A simple Coorong solution requiring no freshwater.

10 September 2008

The Secretary
Senate Standing Committee on Rural and Regional Affairs and Transport
Parliament House
Canberra ACT 2600

A simple Coorong solution requiring no freshwater.

It is of concern that people when discussing the lower lakes refer to the Coorong needing
freshwater. The Coorong is saltwater currently up to 6 times as salty as the sea at the
southern end. It’s problem is it is too salty. By diluting with seawater we can reduce its
salinity to the required level, no more than 3 times saltier than the sea.
If I may quote David Patton, Adelaide University.

“In the past, when fresh waters typically flowed over for several months per year, the
salinities were kept at levels that allowed hyper marine organisms to survive. They
struggle once salinities get about 3 times saltier than sea water.
What has happened for the last 7years, is that increasing amounts of salt have moved into
the southern Coorong because of the lack of flows down the river. As a consequence, the
salinity levels have reached six times higher than sea water. The tidal prism has no ability
to influence the water levels for the southern part of this system.”

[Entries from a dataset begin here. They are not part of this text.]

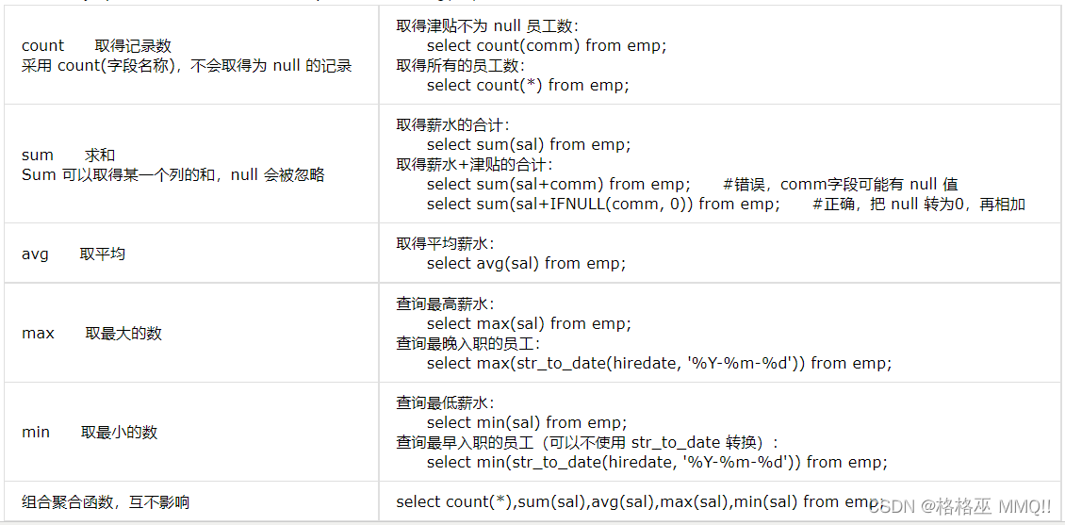Click the '#错误' comment about null values
The height and width of the screenshot is (525, 1065).
click(841, 184)

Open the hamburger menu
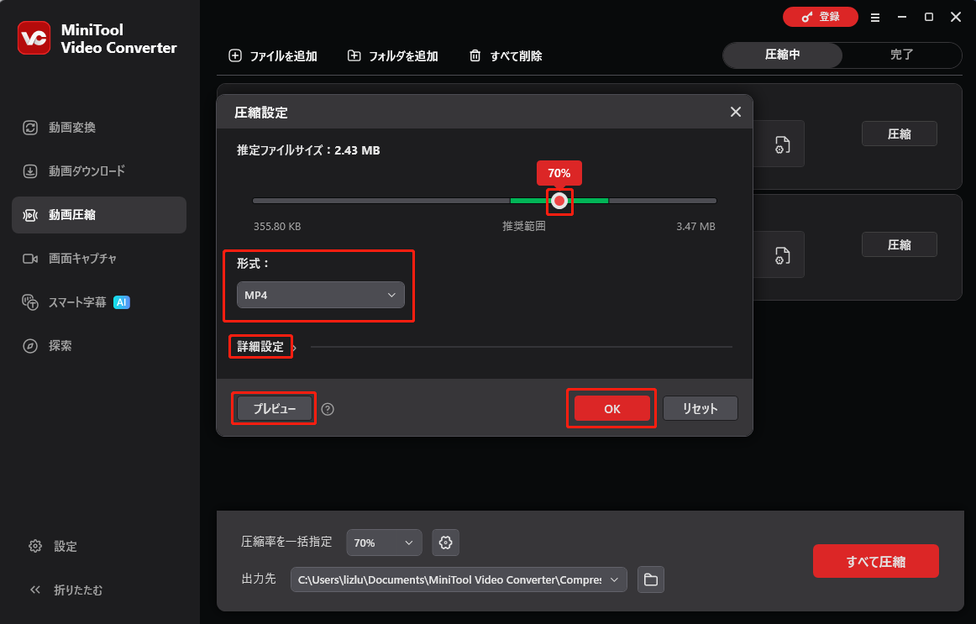pyautogui.click(x=874, y=17)
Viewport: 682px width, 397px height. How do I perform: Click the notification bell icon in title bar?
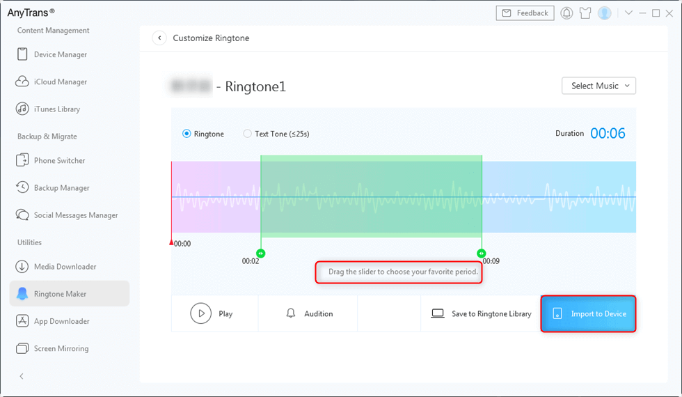pyautogui.click(x=566, y=13)
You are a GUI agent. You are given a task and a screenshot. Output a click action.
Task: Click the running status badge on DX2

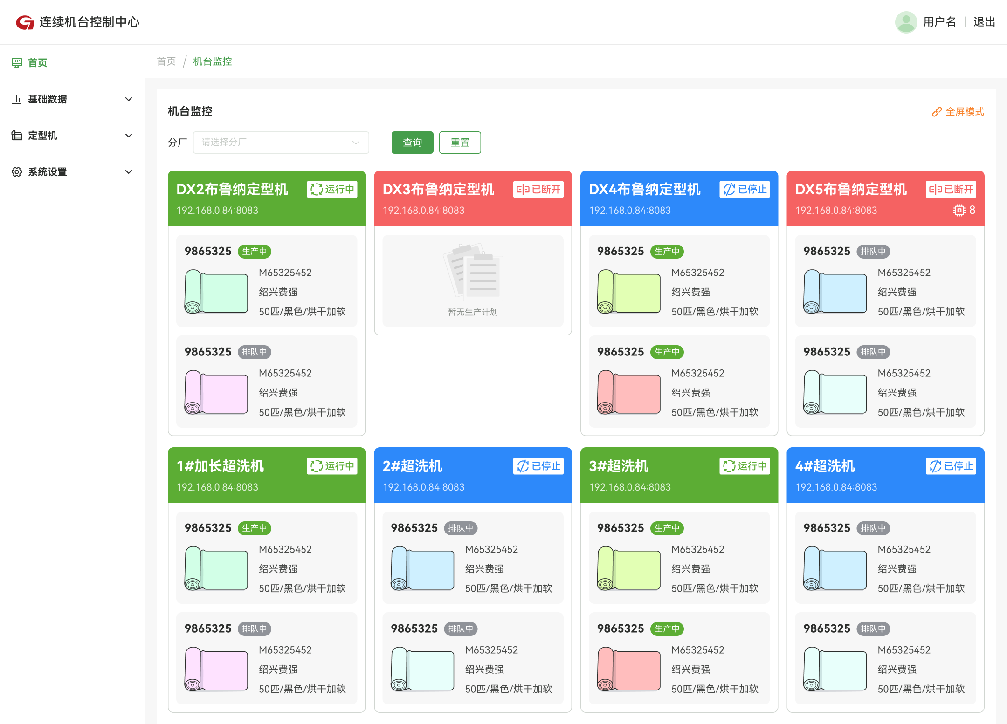click(332, 189)
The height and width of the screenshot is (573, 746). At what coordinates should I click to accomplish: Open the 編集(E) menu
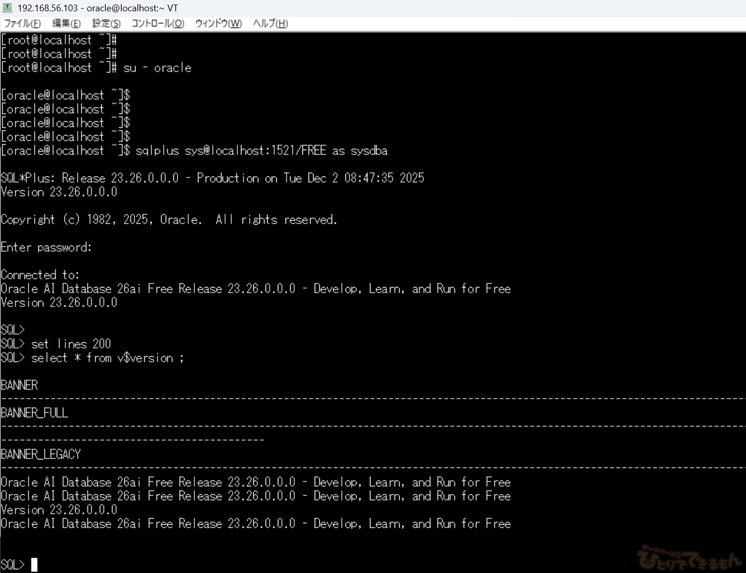(66, 24)
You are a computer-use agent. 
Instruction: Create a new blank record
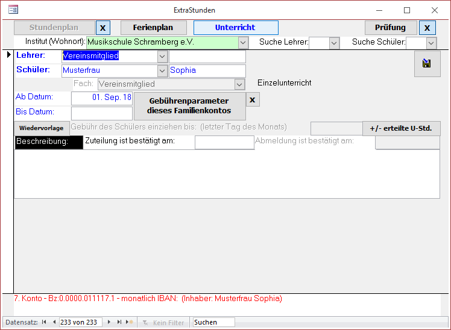coord(129,323)
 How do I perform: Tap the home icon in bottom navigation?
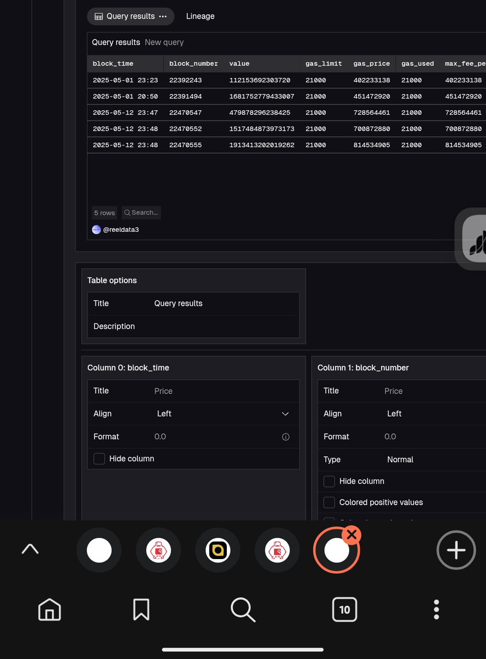pos(49,609)
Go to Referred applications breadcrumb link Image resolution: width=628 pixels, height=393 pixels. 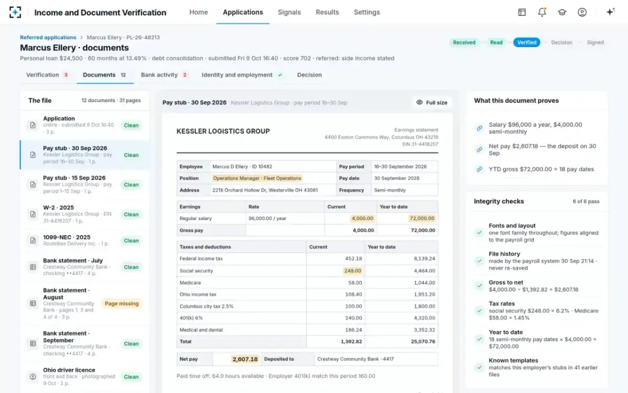(48, 37)
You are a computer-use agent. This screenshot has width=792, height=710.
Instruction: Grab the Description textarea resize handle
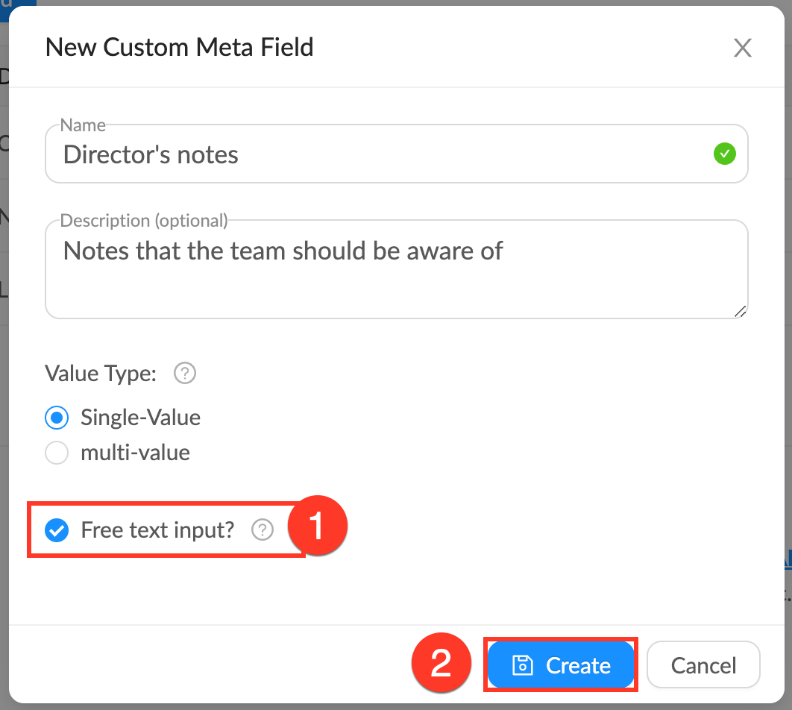(x=740, y=312)
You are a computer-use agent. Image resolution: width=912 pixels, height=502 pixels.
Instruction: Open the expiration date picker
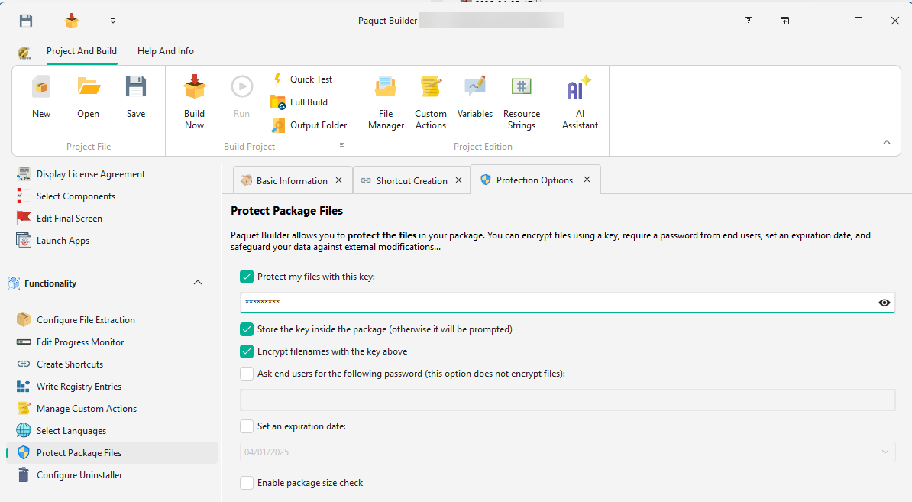[x=885, y=452]
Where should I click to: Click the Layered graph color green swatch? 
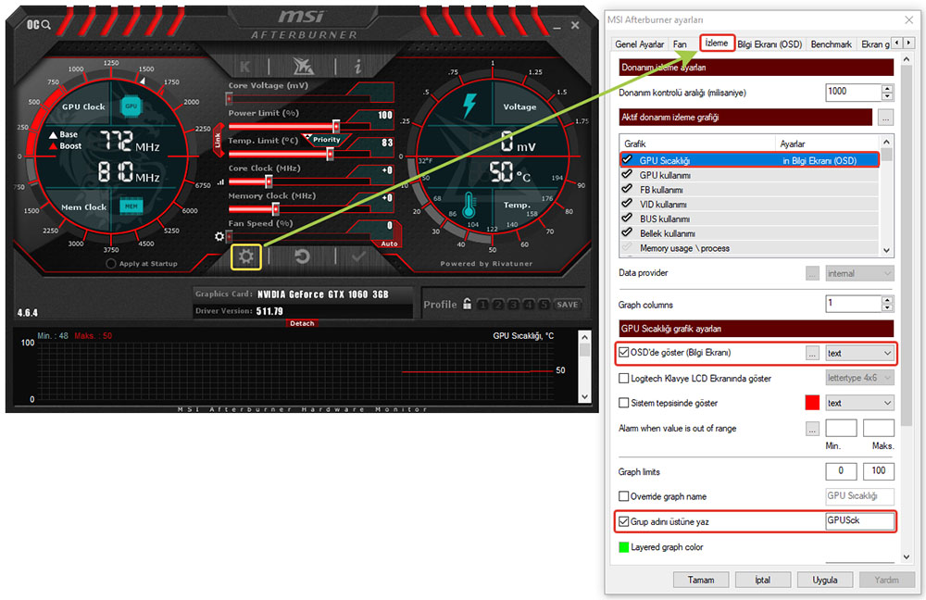click(x=624, y=547)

See http://www.envict.org.au/file/Winter_2005_Coorong_report.pdf

Ruppia Tuberosa is an annual plant that exploits the ephemeral mudflats around the
shores of the southern Coorong. It is a major provider of food resources and habitat for
waterbirds and fish. Ruppia Tuberosa does not survive once salinity exceeds 3 times the

By admitting seawater to the Southern Coorong we can lower the salinity to a suitable

By controlling the seasons when we admit seawater to the Southern Coorong we can
control the water level to provide Ruppia Tuberosa with the drying mudflats in summer
and the required rising water level in late autumn and winter needed for it to germinate
and spread.

By admitting seawater to the Southern Coorong during autumn, winter, spring we can
establish a flow from the Southern area to the Northern and on out the mouth flushing the
excess salt from the system.

By setting up a flow out through the mouth we will reverse the current inflow which is
bringing in sand which clogs the mouth. Enough outflow current and the mouth will
become self cleaning.

Currently the Murray Mouth Dredging is costing $5m/yr. In the 5 yrs to 27/4/07 dredging
has cost $27m.

If the $5m/yr was put into getting seawater into the Southern Coorong I believe we could
save the whole Coorong environment and keep the mouth clear.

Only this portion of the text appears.